Civil liberties. One decision gave a virtual blank check for government investigators to conduct aerial surveillance of citizens—even by hovering over the fenced yards of private homes. A second upheld the forfeiture of a woman's car because her faithless husband had been parked in it while receiving oral sex from a prostitute. Two more gave presidents absolute immunity and attorneys general almost absolute immunity from lawsuits for their official acts, including the Nixon administration's illegal wiretapping of political opponents. And the judge approved a police officer's fatal shooting of an unarmed, 15-year-old black youth, in the back, because he was suspected of fleeing the scene of a minor burglary.
Choice. The judge has called abortion "morally repugnant"; declared Roe v. Wade to be "on a collision course with itself"; claimed that governments have "compelling interests in the protection of potential human life ... throughout pregnancy"; and forced terrified minors to notify often-abusive parents (or beg judges for permission) before they can obtain abortions.
Environment. Among other anti-environment decisions, the judge overturned a long-established Clean Water Act regulation that had protected ponds and many wetlands from dredging and filling by profiteering developers.
Big business. One decision supported Big Tobacco's position that it could not be regulated in any way by the federal Food and Drug Administration—not even to prevent use of TV ads to hook children and teenagers on cigarettes. A second overturned a jury's $145 million award of punitive damages against a big insurance company that had refused in bad faith to settle a valid car-crash claim and thereby exposed a policyholder to personal liability.
I could go on.
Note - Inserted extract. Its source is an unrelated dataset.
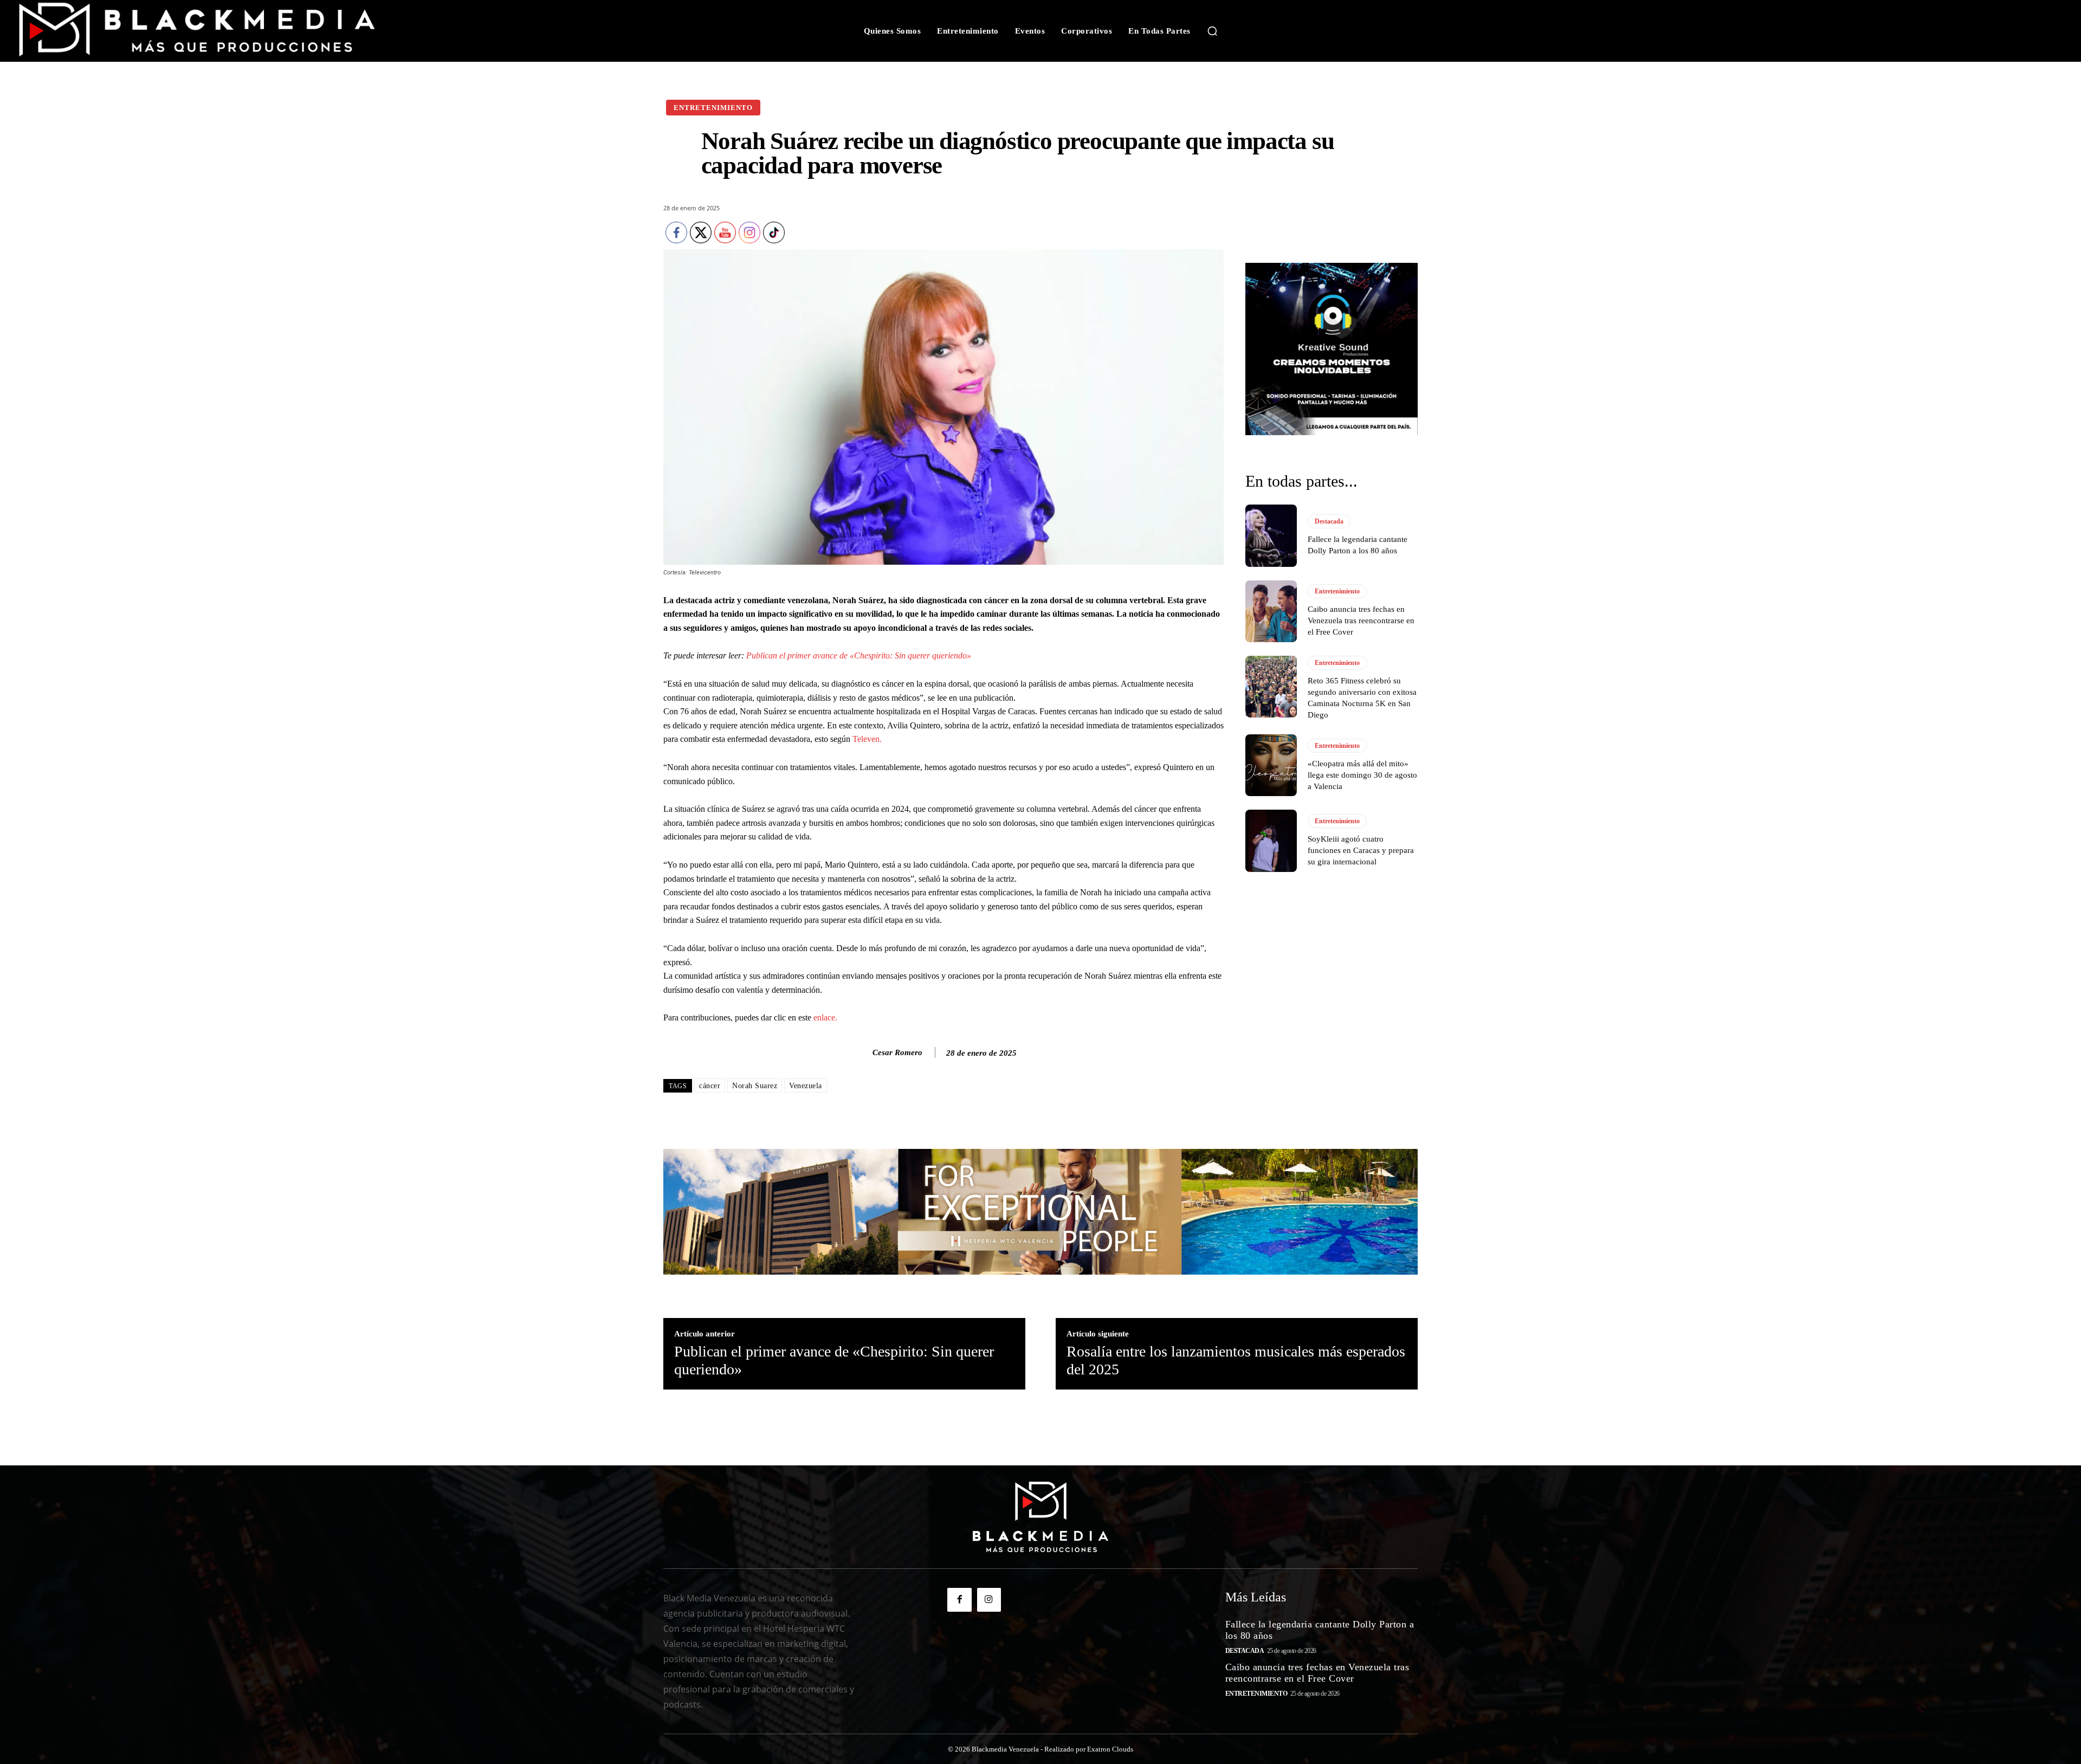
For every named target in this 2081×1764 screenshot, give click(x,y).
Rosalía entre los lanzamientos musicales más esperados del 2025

But as you've probably figured out by now, I have been playing a little trick. None of the opinions, dissents, or votes described above (accurately if incompletely) were Judge Alito's. All were Justice O'Connor's.
That would be the same Sandra Day O'Connor who is hailed on the Web sites of Alito's most bitter opponents as "moderate" (Naral Pro-Choice America); as "a critical vote ... in numerous cases to protect Americans' rights and liberties" (People for the American Way); and as "beholden to nothing and to no one except the law" (NOW).
My purpose has been to illustrate how easily the tactics used by liberal groups to tar Alito could be used to portray even the sainted, moderate O'Connor as a fanatical conservative who "has sought to dismantle reproductive choice, undermine civil-rights enforcement, weaken environmental protections, restrict individuals' ability to seek justice in the courts when their rights are trampled by corporations, and diminish constitutional protections for abusive government intrusion into Americans' privacy," to borrow from a recent People for the American Way depiction of Alito.